*Task objective*. Below is a set of records. Repeat them verbatim without the pictures.

*Records for the task*.
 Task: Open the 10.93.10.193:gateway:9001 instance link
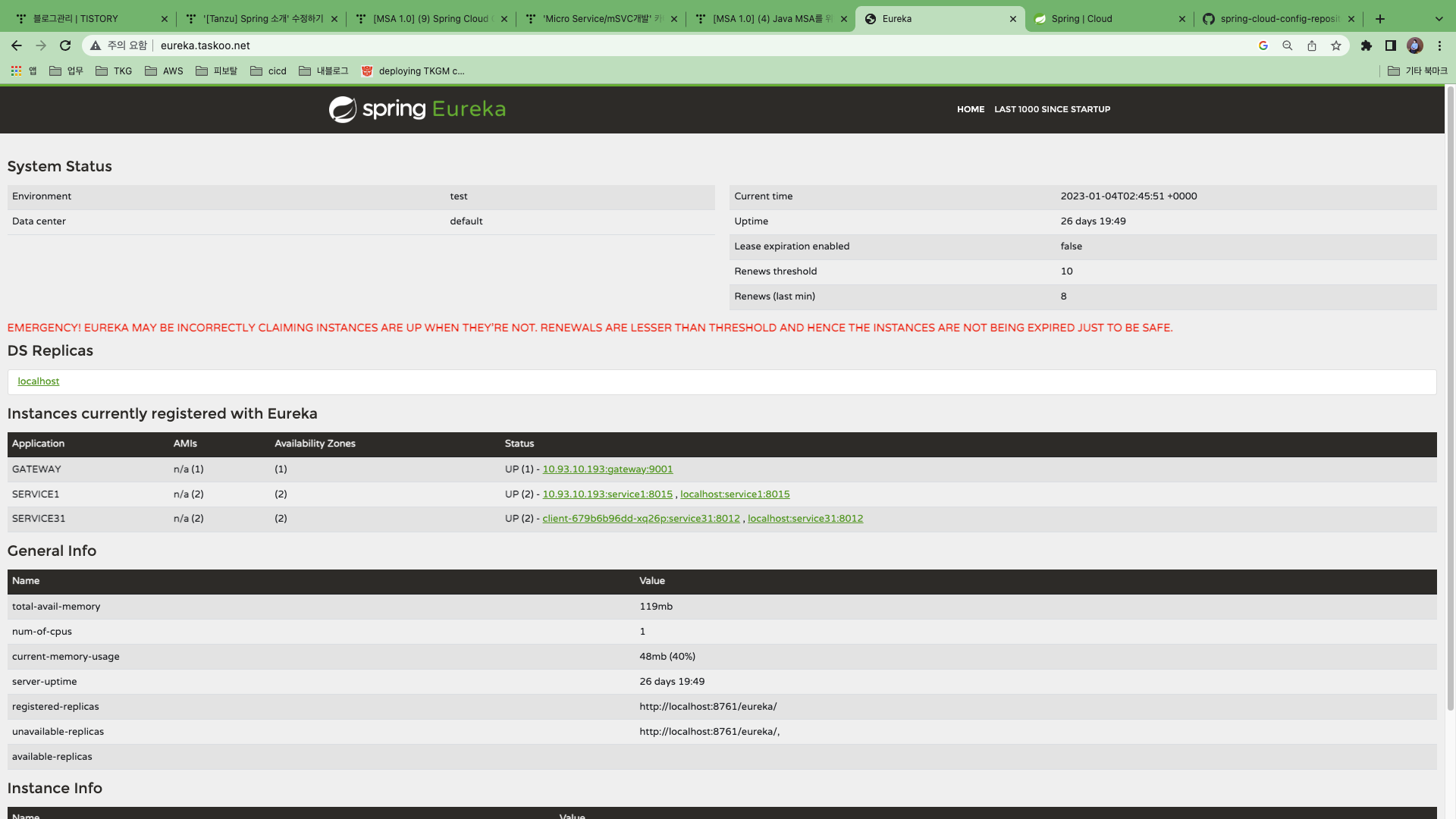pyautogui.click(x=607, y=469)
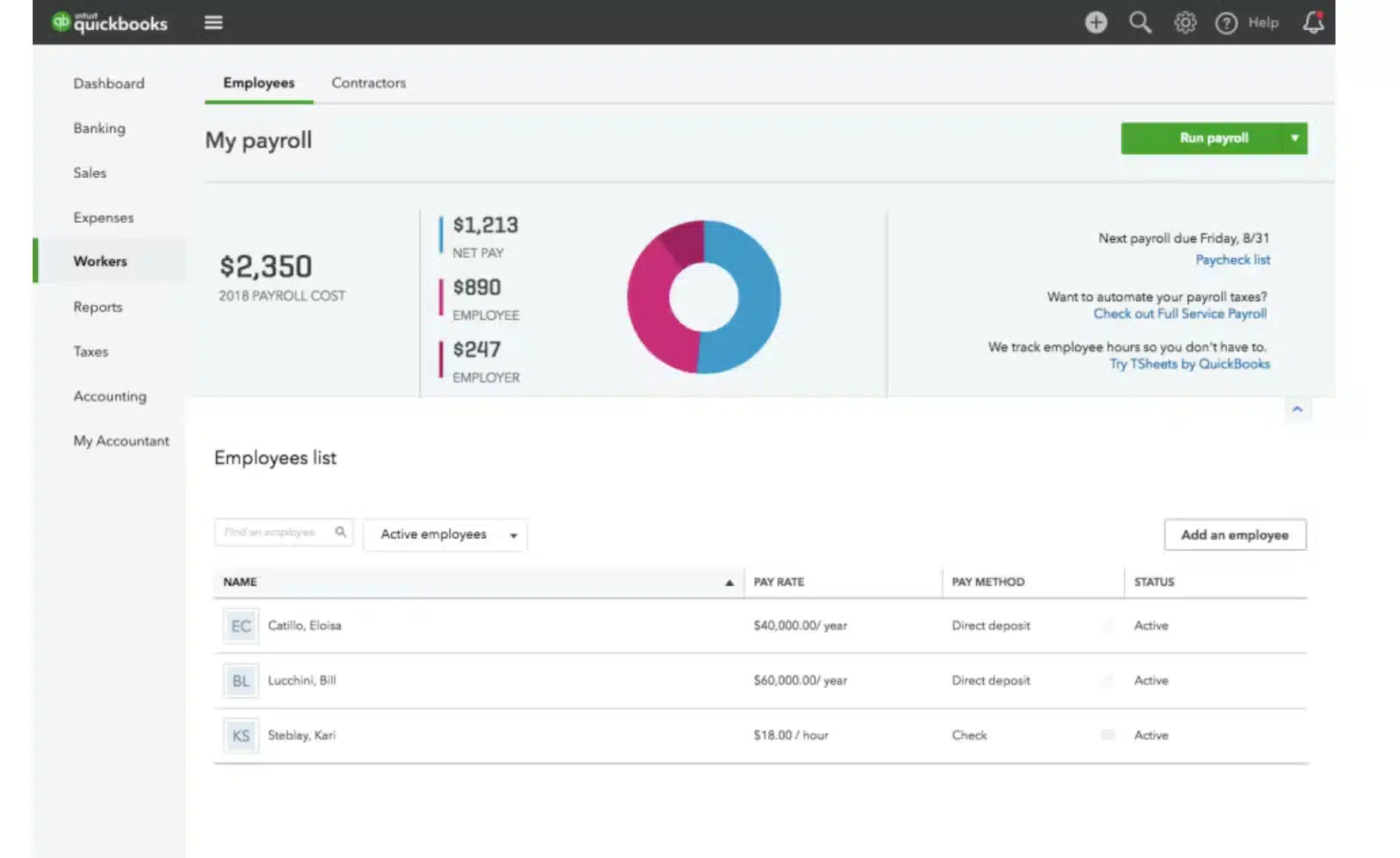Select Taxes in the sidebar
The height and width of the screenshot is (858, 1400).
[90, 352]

*Answer section*.
 Task: Open the 10.93.10.193:gateway:9001 instance link
pyautogui.click(x=607, y=469)
Select Taxes in the sidebar
The height and width of the screenshot is (858, 1400).
[90, 352]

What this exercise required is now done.